**Description of the task**
Can you render the records below as a Markdown table with columns "Row" and "Line", covering everything from the line that contains "Task: Toggle the" down to the line that contains "point(50,220)", both of those lines included, with blank lines omitted?

**Material for this task**

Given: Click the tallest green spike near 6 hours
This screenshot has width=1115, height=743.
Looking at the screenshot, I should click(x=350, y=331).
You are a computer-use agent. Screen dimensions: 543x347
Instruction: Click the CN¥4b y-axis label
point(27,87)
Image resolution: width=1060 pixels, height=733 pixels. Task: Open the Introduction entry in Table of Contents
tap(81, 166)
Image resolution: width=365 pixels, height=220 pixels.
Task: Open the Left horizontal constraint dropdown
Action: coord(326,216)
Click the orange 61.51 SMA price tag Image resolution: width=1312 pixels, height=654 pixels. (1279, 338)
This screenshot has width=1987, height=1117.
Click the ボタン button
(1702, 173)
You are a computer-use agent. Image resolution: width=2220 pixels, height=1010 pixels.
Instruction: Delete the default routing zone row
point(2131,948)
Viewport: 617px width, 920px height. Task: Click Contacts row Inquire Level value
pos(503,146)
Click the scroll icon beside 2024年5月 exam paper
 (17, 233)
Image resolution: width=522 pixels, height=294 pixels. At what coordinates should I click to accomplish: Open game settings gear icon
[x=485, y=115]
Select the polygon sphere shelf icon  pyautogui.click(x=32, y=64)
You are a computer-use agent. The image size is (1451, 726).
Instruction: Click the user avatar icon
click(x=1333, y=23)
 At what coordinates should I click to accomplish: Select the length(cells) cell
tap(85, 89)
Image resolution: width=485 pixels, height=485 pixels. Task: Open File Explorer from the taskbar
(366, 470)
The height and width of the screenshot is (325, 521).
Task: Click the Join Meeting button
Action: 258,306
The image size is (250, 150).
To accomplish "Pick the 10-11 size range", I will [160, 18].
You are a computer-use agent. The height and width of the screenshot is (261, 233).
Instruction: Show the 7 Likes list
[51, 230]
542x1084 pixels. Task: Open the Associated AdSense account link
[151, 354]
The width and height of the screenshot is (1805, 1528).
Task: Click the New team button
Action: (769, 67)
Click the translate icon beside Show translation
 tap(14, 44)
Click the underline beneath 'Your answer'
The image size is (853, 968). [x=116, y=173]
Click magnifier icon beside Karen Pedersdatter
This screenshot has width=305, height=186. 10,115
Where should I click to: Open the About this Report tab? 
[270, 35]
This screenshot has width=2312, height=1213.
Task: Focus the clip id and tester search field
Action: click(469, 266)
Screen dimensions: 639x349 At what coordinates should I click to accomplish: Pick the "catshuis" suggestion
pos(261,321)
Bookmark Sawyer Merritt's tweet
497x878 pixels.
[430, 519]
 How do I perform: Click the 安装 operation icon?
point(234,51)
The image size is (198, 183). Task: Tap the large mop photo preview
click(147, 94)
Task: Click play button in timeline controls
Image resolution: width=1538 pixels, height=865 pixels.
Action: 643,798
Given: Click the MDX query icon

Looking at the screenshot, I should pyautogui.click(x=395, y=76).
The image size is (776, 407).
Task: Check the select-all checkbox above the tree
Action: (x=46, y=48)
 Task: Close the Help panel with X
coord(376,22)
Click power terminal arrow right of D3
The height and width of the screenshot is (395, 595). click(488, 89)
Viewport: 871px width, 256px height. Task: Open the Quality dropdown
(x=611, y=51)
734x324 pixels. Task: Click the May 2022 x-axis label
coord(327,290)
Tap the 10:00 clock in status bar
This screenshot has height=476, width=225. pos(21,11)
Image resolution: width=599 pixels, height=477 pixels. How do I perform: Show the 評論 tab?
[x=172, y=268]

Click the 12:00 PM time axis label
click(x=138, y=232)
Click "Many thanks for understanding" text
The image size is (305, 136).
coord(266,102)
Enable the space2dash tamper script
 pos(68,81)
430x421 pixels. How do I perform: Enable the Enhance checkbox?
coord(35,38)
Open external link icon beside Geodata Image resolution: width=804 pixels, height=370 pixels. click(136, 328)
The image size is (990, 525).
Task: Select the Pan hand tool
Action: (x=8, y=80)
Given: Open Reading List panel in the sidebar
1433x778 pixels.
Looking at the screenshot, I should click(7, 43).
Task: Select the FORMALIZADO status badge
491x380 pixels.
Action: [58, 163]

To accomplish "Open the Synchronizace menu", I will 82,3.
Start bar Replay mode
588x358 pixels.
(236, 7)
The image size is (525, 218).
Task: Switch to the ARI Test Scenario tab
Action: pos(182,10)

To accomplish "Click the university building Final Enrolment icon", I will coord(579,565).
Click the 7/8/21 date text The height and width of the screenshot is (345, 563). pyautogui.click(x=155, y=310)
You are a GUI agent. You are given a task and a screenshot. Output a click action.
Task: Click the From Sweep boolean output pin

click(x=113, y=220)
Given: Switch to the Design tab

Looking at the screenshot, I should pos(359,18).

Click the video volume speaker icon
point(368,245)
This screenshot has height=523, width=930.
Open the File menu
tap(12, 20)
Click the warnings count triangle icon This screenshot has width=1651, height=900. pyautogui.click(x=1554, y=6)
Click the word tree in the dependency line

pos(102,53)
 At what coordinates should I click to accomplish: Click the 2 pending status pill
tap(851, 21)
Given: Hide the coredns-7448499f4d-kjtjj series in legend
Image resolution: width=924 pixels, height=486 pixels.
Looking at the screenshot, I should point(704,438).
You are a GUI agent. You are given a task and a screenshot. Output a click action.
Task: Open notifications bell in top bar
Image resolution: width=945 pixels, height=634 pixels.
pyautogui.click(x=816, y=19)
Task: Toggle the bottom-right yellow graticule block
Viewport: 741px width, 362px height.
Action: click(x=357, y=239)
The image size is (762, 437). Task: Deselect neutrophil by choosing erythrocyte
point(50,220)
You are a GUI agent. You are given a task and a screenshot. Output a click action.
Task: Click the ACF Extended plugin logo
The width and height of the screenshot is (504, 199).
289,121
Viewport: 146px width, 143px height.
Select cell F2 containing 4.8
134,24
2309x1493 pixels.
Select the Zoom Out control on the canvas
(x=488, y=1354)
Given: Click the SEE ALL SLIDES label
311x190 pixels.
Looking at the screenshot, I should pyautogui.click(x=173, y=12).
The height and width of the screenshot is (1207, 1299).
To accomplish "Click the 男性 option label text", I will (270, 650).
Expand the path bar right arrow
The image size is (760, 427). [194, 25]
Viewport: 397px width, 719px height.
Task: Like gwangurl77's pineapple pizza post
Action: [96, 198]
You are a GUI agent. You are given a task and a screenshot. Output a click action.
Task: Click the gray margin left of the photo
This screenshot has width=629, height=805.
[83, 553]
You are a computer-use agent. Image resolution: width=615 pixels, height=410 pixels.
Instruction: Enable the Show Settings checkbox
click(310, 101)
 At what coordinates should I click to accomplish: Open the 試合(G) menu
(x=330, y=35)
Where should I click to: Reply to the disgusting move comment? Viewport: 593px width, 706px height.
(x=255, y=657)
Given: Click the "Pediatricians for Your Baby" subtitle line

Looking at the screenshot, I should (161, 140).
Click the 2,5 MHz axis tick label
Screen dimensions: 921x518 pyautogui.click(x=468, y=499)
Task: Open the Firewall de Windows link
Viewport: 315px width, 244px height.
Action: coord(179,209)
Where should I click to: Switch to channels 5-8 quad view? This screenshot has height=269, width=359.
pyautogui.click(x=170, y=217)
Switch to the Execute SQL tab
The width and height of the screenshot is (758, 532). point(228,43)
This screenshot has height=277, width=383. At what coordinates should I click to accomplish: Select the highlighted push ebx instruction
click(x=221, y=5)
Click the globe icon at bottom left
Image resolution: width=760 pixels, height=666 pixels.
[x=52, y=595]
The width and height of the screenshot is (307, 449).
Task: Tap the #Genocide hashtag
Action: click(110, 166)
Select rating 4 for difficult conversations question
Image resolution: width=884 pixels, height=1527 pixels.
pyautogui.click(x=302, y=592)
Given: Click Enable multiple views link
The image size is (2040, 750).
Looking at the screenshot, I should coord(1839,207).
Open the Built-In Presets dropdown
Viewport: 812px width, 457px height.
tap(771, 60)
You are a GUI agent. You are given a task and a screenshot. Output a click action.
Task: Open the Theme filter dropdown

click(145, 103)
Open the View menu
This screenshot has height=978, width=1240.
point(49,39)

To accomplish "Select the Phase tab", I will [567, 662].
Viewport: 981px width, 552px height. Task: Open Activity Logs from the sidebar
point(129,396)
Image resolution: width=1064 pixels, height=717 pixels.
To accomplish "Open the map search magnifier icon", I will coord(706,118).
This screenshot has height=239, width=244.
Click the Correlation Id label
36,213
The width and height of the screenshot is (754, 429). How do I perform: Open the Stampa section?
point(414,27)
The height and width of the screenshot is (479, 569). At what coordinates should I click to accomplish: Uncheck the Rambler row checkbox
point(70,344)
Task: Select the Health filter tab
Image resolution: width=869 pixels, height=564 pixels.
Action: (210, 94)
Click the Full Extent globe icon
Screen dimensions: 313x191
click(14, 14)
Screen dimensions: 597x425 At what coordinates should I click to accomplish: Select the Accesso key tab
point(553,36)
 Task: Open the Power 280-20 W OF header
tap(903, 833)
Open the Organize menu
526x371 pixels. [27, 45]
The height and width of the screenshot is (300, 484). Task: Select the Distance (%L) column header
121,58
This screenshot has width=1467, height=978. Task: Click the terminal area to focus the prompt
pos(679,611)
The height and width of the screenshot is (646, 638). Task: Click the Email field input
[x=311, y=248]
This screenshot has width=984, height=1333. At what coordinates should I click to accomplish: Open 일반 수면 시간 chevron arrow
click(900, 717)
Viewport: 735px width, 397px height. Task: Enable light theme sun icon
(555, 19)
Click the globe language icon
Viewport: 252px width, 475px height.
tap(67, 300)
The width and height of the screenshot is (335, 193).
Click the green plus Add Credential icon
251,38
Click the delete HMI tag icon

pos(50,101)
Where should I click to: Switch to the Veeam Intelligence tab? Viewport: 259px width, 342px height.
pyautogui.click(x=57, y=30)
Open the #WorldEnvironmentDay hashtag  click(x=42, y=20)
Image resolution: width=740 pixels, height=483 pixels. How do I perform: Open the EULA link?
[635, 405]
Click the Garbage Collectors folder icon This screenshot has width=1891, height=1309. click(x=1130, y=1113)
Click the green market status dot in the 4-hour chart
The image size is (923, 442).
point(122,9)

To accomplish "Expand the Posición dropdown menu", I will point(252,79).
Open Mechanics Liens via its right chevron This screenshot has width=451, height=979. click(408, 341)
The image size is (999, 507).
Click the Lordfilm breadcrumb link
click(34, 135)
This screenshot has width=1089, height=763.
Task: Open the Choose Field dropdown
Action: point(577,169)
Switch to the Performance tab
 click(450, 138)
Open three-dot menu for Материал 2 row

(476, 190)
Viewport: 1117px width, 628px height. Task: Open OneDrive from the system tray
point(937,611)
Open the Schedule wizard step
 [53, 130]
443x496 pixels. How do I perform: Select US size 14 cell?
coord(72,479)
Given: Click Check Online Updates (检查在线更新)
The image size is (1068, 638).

**Exercise response**
| Row | Line |
|---|---|
| 1 | Task: Toggle the bottom-right yellow graticule block |
| 2 | Viewport: 741px width, 362px height. |
| 3 | Action: click(x=357, y=239) |
| 4 | The image size is (762, 437). Task: Deselect neutrophil by choosing erythrocyte |
| 5 | point(50,220) |